Diktatur der Norm und persönliche Note

Selbst ein Herr alter Schule, der stolz darauf ist, daß er noch weiß, „was sich gehört“, hat es nicht gern, wenn man ihm nachsagt, er sei „konventionell“. Und würde man unter den Teenagern und Twens – falls es sie doch gibt und sie nicht nur eine fixe Idee der Werbung sind – umfragen, was sie von Konventionen halten, so käme schon diese Frage ihren Ohren fast als Zumutung vor. „Hohle Mache!“ wäre die Antwort: „Verrückter Zopf! Wir haben mit solchen Vorurteilen nichts zu schaffen!“

Obwohl auch sie – wie das kritische Auge lächelnd bemerkt – schon längst, ohne es zu wissen, ihren Stil, ihre Konventionen entwickelt haben. Schematismen des Benehmens. Redewendungen. Modische Verpflichtungen, die unter scheinbarer Individualität die Diktatur der Norm kaum verbergen können. Denn längst steht schon wieder fest, wie man sich gibt, wie man seinem Zimmer „die persönliche, moderne Note“ aufprägt, wie und wohin man reist!

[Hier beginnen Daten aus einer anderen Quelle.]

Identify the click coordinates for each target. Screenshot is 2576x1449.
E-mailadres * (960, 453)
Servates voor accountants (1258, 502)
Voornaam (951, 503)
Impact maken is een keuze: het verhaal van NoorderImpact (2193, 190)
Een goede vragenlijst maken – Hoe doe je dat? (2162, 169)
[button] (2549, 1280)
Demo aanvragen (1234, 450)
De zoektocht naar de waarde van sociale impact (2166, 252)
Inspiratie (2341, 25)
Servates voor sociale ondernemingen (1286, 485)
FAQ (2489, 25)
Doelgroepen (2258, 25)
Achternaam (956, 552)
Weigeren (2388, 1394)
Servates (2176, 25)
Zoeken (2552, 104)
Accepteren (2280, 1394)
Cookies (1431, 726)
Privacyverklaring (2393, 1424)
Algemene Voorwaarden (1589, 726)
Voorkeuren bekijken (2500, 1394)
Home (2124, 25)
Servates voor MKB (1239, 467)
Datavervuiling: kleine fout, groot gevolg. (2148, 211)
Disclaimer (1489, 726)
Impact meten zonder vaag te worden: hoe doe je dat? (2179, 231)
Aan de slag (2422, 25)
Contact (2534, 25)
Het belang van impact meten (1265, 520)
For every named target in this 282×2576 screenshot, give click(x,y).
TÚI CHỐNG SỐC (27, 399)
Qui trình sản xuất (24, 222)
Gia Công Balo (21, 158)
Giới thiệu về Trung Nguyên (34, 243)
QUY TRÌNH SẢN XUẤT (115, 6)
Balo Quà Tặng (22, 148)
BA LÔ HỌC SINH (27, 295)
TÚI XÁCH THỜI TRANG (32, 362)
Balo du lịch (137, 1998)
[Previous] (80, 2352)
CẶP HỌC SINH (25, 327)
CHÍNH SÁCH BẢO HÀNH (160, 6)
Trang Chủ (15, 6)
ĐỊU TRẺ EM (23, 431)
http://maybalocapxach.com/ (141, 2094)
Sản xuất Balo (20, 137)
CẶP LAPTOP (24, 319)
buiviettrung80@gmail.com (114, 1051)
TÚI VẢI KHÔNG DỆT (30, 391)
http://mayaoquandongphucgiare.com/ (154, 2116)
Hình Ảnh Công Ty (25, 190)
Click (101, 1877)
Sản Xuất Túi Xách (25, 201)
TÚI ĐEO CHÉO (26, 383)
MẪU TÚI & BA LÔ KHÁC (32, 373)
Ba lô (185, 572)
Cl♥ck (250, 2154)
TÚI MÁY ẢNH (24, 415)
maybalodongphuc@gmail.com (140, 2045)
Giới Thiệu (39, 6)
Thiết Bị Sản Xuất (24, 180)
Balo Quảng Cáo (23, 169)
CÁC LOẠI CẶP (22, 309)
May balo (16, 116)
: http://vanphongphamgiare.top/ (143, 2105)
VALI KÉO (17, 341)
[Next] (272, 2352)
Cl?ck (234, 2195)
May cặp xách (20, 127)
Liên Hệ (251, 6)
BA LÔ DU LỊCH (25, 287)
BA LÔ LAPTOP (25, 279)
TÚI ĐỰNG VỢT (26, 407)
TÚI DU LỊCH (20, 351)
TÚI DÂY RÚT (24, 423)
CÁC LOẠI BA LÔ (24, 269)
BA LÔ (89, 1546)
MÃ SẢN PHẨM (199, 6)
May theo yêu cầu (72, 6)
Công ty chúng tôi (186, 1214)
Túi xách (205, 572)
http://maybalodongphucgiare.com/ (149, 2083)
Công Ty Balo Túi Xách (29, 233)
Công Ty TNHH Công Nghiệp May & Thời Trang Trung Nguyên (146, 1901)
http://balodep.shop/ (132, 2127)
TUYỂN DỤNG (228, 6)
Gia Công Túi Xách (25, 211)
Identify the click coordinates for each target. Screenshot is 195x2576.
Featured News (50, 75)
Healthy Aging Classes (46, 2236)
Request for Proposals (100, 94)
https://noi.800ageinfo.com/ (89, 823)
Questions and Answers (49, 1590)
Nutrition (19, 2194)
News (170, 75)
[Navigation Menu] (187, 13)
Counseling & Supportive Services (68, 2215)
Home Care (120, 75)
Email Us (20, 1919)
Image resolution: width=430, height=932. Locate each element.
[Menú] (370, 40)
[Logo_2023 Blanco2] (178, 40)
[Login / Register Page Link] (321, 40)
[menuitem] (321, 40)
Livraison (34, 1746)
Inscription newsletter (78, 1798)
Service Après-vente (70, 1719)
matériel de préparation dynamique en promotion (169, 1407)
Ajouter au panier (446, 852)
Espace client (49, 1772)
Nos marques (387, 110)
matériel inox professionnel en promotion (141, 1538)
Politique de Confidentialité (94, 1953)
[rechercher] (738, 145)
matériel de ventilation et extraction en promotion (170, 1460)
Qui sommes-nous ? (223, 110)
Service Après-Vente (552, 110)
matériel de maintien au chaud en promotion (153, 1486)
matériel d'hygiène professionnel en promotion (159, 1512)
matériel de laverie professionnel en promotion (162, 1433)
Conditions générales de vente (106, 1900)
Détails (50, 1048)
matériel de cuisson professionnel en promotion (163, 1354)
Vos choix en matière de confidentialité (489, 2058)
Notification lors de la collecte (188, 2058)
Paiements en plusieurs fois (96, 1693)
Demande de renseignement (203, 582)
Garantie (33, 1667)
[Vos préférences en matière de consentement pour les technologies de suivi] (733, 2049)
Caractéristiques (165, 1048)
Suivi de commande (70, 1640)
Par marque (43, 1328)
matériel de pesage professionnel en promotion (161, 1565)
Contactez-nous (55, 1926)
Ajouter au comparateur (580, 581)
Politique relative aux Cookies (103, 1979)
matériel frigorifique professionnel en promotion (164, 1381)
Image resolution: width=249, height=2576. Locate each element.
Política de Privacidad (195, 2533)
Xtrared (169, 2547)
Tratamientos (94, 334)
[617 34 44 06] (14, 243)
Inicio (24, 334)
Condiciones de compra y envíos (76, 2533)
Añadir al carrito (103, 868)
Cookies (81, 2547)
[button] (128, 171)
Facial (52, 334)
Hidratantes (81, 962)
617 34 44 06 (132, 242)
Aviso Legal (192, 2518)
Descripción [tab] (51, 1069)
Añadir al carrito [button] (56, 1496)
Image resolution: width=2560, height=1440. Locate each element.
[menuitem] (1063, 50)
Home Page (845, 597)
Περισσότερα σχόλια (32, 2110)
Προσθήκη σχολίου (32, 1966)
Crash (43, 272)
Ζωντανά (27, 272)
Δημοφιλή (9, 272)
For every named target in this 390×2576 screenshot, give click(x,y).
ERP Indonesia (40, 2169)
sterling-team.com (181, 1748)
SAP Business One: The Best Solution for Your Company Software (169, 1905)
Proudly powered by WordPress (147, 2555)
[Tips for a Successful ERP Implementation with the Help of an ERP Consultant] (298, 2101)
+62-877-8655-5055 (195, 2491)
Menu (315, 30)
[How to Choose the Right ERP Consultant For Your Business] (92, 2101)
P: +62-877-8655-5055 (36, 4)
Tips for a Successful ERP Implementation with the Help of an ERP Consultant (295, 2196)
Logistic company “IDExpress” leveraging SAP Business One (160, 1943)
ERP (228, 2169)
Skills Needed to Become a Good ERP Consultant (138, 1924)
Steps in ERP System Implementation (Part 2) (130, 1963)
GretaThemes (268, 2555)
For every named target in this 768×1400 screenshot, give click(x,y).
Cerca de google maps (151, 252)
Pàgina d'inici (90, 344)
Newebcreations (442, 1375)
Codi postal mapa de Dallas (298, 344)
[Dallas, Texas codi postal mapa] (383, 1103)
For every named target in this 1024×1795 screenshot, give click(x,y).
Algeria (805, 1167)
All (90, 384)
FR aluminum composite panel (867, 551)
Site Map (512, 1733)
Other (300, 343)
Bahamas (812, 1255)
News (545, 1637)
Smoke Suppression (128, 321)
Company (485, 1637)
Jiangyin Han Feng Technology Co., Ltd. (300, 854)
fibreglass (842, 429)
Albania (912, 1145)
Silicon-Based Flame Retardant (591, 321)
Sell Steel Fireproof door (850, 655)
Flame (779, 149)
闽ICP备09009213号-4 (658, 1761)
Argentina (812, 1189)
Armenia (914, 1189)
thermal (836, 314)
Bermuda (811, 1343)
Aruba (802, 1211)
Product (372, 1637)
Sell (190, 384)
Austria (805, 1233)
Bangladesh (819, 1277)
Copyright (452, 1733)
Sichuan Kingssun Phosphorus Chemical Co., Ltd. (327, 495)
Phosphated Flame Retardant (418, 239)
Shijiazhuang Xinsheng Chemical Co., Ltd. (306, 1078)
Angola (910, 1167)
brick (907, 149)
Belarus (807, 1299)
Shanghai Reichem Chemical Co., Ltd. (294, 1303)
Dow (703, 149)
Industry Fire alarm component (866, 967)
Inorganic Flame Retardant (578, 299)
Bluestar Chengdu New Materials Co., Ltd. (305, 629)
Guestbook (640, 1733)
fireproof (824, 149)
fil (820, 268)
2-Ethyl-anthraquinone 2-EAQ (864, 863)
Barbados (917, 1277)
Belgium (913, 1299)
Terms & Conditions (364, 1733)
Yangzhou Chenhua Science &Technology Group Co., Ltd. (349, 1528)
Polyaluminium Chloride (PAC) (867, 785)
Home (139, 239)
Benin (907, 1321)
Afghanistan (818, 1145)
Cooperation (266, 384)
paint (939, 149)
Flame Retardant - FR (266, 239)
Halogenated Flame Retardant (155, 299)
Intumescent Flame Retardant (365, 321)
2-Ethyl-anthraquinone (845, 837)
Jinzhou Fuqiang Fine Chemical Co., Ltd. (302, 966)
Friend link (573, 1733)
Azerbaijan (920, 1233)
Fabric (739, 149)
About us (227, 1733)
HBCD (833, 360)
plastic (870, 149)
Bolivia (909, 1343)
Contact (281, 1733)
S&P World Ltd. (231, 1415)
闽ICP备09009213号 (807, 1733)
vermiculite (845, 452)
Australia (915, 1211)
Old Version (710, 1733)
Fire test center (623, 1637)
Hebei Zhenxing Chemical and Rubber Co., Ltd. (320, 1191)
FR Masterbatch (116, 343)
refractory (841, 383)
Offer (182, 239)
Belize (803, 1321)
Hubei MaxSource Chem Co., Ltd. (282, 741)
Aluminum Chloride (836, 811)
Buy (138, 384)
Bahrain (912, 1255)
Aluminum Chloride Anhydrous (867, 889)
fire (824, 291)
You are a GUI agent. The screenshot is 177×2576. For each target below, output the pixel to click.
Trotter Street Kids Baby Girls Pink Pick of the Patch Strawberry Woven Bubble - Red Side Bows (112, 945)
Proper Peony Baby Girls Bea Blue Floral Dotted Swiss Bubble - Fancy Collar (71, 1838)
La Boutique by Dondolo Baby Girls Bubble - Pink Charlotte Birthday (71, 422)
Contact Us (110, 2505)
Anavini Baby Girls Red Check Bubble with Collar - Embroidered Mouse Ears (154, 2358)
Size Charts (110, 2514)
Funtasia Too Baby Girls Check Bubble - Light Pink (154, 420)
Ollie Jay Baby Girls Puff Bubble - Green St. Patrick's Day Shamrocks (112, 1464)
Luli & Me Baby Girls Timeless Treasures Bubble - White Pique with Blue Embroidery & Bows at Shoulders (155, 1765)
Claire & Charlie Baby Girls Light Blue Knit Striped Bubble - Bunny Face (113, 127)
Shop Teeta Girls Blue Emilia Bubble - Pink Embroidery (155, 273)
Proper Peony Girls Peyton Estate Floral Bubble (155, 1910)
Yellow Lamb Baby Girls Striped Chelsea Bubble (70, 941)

Wenn sich aber sogar die Verächter der Konvention unversehens in ihrer Schlinge gefangen finden, so beweist gerade diese Paradoxie, daß Konventionen zum unentrinnbaren Fatum menschlicher Lebensart gehören. Mag die Form, mag der Stil sich wandeln. Die Konvention selbst läßt sich nicht ausrotten. Ob der seriöse Geschäftsmann seinen rassigen Sportwagen versteckt und zur Verhandlung in der soliden Limousine erscheint, um nicht des Leichtsinns verdächtigt zu werden. Ob der Beamte seine Amtsmiene überzieht, wenn er den Schalter öffnet. Ob der Pfarrer sich des obligaten Lächelns bedient, um Freundlichkeit zu bekunden. Die Konvention besteht auf ihrem Recht. Auf der Teenagerparty und beim Kaffeeklatsch. Im Parlamentsgebäude und beim Treffpunkt des Mopedklubs. Auf dem Briefbogen des Geschäftsbriefes und in der Kulisse der Gewerkschaftsversammlung. Überall gibt es das, was „man tut“, um nicht aus der Rolle zu fallen.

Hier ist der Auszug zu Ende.